Colorado Politics

Bill advances to provide more STI preventing drugs for sexual assault victims

A Colorado panel advanced legislation Tuesday to increase the amount of prescription drugs hospitals can supply to sexual assault victims to prevent sexually transmitted infections.

Under current law, hospitals can only provide a 72-hour supply of prescription drugs to any emergency room patient. If enacted, House Bill 1309 would allow hospitals to offer a seven-day supply of STI-preventing drugs to victims of sexual assault.

“This is a simple change,” said bill sponsor Rep. Meg Froelich, D-Greenwood Village. “It is another in a series of bills. We’re trying to accomplish a Sexual Assault Survivors Bill of Rights.”

The House Public and Behavioral Health Committee unanimously approved the bill Tuesday, sending it to the full House for consideration. Other bills regarding sexual assault this session include adding the word “consent” to Colorado’s sexual assault law and providing sex workers immunity from arrest when they report violent crimes including sexual assault.

The Colorado Coalition Against Sexual Assault reported that 23.8% of women in Colorado have experienced sexual violence, compared to 18.3% nationally. A sexual assault occurs in the U.S. every 68 seconds, according to the Rape, Abuse and Incest National Network.

While hospitals can currently provide prescriptions for seven-days’ worth of STI-preventing drugs, the victims are forced to front the costs and pick up the prescriptions themselves – a process advocates say can be extremely difficult and upsetting.

“Sexual assault is a terrible crime. The impact upon the assaulted person is traumatizing,” said Barb Cardell with Colorado Organizations Responding to AIDS. “This bill would give survivors a cushion, a full week to be able to process their emotions, while also ensuring they have access to preventative medications.”

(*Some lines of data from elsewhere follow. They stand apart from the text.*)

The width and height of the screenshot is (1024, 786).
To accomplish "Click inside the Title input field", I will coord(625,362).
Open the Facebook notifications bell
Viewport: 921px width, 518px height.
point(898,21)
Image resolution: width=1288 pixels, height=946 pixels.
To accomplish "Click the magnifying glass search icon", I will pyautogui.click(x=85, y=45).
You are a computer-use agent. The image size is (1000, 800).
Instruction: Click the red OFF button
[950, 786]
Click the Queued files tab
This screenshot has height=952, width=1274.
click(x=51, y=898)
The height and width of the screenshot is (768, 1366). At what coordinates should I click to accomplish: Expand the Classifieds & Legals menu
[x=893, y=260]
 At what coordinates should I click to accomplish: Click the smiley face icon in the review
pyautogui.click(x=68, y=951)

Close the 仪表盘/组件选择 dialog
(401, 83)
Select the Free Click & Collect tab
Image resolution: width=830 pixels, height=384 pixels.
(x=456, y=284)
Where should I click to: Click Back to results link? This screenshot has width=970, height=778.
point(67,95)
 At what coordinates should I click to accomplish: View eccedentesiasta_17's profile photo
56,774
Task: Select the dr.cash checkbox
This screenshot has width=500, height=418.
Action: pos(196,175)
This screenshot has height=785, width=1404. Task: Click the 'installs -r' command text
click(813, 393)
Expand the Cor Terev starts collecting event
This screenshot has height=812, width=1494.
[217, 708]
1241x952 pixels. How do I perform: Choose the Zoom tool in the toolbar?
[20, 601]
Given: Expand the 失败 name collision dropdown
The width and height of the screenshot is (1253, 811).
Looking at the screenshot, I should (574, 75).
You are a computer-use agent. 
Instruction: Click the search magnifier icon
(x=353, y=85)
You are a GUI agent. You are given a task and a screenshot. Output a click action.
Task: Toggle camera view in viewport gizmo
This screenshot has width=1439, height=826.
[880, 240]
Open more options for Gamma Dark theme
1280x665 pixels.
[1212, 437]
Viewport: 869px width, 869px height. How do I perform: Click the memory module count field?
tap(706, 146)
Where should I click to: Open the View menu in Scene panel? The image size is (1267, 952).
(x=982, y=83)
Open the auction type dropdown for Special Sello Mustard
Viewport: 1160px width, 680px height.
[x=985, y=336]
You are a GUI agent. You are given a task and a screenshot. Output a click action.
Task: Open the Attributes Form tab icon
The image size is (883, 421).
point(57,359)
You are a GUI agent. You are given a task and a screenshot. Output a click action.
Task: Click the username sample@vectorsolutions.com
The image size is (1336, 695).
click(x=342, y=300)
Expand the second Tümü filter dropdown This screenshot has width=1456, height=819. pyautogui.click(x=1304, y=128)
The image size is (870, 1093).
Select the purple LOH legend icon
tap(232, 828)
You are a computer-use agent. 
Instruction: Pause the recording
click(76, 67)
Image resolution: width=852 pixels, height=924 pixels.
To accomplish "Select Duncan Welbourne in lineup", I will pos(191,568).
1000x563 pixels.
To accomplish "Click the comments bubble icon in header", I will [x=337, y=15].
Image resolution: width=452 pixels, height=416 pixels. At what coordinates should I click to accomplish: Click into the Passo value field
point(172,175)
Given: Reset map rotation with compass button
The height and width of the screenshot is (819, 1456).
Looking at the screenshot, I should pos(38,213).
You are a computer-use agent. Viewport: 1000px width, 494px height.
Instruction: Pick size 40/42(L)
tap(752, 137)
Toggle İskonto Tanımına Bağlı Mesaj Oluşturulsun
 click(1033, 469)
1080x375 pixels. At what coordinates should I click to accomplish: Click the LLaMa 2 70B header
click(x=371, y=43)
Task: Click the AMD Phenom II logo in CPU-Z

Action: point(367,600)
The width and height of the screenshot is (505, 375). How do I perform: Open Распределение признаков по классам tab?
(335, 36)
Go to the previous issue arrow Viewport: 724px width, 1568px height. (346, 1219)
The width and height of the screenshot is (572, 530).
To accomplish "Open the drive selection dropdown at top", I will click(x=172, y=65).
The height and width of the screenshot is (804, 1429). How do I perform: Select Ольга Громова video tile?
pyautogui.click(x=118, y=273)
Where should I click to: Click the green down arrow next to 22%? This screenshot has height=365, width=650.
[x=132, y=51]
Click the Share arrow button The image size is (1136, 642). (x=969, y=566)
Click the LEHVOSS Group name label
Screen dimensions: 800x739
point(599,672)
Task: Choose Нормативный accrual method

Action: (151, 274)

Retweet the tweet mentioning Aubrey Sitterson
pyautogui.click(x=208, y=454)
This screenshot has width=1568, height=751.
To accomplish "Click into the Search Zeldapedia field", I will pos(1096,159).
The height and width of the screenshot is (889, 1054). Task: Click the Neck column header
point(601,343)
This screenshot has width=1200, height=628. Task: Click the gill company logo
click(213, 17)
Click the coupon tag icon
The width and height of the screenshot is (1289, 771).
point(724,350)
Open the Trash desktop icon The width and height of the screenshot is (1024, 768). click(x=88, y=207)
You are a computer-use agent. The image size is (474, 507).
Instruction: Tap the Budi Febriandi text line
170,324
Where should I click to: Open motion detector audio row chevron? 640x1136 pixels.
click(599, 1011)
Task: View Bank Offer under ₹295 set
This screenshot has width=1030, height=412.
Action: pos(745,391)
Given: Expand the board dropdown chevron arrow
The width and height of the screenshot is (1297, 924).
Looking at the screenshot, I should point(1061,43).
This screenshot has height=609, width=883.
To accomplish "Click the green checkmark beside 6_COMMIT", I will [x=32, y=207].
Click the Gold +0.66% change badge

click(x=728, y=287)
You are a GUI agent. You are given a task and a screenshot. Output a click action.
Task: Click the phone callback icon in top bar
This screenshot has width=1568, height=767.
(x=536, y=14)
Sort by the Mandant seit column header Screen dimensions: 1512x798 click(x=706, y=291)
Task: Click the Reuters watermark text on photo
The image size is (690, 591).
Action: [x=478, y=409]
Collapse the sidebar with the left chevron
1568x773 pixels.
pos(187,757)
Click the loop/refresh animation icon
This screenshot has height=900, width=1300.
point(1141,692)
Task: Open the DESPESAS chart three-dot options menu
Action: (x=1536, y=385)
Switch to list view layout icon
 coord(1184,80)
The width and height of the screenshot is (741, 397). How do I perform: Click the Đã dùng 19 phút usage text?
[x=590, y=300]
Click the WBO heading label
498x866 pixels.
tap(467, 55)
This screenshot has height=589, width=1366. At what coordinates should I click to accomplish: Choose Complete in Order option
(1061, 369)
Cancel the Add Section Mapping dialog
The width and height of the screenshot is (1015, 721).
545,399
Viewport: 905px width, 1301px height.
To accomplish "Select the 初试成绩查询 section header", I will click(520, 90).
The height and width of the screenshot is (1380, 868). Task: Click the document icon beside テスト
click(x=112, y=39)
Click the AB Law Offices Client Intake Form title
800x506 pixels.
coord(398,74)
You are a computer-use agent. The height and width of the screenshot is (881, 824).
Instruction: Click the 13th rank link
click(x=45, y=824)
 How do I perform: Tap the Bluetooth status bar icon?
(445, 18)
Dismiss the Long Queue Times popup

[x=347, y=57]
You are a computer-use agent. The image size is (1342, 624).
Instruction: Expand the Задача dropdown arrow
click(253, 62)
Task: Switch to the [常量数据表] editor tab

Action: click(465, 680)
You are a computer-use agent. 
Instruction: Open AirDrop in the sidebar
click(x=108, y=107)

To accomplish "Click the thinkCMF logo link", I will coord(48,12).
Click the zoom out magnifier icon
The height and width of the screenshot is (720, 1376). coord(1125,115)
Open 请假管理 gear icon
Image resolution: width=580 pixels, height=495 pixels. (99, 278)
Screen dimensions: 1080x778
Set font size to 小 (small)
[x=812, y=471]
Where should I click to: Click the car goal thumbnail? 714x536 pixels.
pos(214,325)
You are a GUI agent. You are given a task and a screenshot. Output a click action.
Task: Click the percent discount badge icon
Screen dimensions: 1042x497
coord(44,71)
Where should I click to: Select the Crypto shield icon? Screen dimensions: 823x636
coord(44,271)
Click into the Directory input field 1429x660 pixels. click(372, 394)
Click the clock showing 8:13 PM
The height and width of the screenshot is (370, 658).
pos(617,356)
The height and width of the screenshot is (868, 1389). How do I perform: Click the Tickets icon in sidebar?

Cardell said her friend’s daughter was sexually assaulted a few years ago and she filled the prescriptions for them so the mother and daughter could stay home. Cardell said it took her 16 hours to pick up the prescription, find a pharmacy that supplied the medication and get it authorized through the insurance company. 

The bill would also align with new recommendations from the Centers for Disease Control and Prevention, said Elizabeth Newman with the Colorado Coalition Against Sexual Assault.

Previously, the CDC recommended one-time doses of antibiotics following a sexual assault, but it now suggests a seven-day regimen. Newman said this change resulted from the emergence of an antibiotic-resistant strain of gonorrhea.

“(The current system) adds another stop on their way after this traumatic experience,” Newman said. “It also makes it more difficult to access the STI prophylaxis which is, of course, against the interest of public health.”

The bill received no opposition from lawmakers or witnesses on Tuesday. It is also backed by Denver Health, the Kaiser Foundation and the Colorado Hospital Association.